Danny opened the first door he came to on the right, and she followed him in.

“Bedroom,” he mused. “Nice layout.”

The room had windows on two sides with a clear view of the yard. Mr. Petrocelli had left the worn flowered carpet in place. Biddy walked along the side, running her hand across the blue-and-cream – striped wallpaper. “Looks a little dingy.”

“Easy enough to strip the paper. Good view of the drive.” He stared out the front window.

She wandered back to the hall and along to the next bedroom, then stopped. Something moved in the shadows at the end of the hall.

Her heart pounded, her pulse thumping in her ears. “Danny,” she called.

He stepped beside her instantly, his hand on her arm. “What? What's wrong?”

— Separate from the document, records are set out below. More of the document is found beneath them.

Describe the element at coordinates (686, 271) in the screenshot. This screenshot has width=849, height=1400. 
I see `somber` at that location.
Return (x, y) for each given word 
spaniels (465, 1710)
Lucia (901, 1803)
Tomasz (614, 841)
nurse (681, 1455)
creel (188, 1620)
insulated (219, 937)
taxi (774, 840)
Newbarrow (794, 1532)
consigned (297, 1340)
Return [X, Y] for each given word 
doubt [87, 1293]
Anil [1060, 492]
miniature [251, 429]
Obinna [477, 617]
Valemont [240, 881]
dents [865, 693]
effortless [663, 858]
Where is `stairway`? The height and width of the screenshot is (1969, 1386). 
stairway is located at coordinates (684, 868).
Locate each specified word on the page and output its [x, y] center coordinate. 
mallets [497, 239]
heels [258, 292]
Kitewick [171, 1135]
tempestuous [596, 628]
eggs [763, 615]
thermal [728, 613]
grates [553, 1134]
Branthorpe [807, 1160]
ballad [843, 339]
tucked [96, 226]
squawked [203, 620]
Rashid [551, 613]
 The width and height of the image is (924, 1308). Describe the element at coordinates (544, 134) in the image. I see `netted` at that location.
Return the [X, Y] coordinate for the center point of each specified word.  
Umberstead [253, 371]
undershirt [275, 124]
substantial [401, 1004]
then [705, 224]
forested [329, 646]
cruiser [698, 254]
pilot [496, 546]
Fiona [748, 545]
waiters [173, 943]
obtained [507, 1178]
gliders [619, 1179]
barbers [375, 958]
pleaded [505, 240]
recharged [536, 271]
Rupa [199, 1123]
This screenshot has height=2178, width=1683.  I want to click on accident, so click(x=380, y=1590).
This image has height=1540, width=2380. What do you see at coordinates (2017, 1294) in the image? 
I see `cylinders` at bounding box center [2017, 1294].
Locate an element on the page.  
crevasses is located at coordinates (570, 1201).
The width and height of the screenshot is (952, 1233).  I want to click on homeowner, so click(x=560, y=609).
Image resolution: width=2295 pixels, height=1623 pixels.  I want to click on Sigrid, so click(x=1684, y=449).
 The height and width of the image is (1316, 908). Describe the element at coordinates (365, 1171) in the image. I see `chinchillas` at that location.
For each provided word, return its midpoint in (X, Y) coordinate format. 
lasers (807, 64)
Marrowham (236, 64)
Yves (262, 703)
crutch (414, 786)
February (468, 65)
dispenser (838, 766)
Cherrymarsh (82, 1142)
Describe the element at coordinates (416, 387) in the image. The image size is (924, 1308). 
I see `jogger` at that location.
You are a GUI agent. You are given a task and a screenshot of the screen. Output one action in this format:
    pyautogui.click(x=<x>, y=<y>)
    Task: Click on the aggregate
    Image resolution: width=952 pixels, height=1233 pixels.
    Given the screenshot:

“There's something down there. I think it's an animal. Maybe a rat.”

She started to move toward the end of the hall, but he caught her arm. “Wait. Let me.”

He stepped in front of her, extending a hand behind him to slow her down as he walked up the hall.

There was a shuffling sound in the corner ahead of them and a soft
meow
.

Biddy stopped. “A cat?”

“In here?” He shook his head. “Somebody must have left a window open. Only I can't see a damn thing.” He wrenched the door open beside them and something gray zipped across the light. She followed it without really thinking.

The middle bedroom was darker than the one on the corner. Only one set of windows let in the sunshine, and they were partially blocked by another oak tree. She squinted in the fading light, trying to find the animal that had slipped by them.

She saw it after a moment, curled in the corner farthest from the door. A large gray longhair, its golden eyes blinking in the muted light.

Biddy dropped to her knees, extending her hand. “Here, kitty. Come on. It's okay.”

“Don't get too close,” Danny muttered behind her. “It may be feral.”

She shook her head. “No, it isn't. Look at that coat. Someone's been taking care of it.” She inched closer. “Come on, sweetheart, I won't hurt you.”

The cat stared at her from its odd face. The long hair sprouting around its eyes and mouth made its features look scrunched up into a small space. After another moment's staring, it stood up, whisking its magnificent plume of a tail.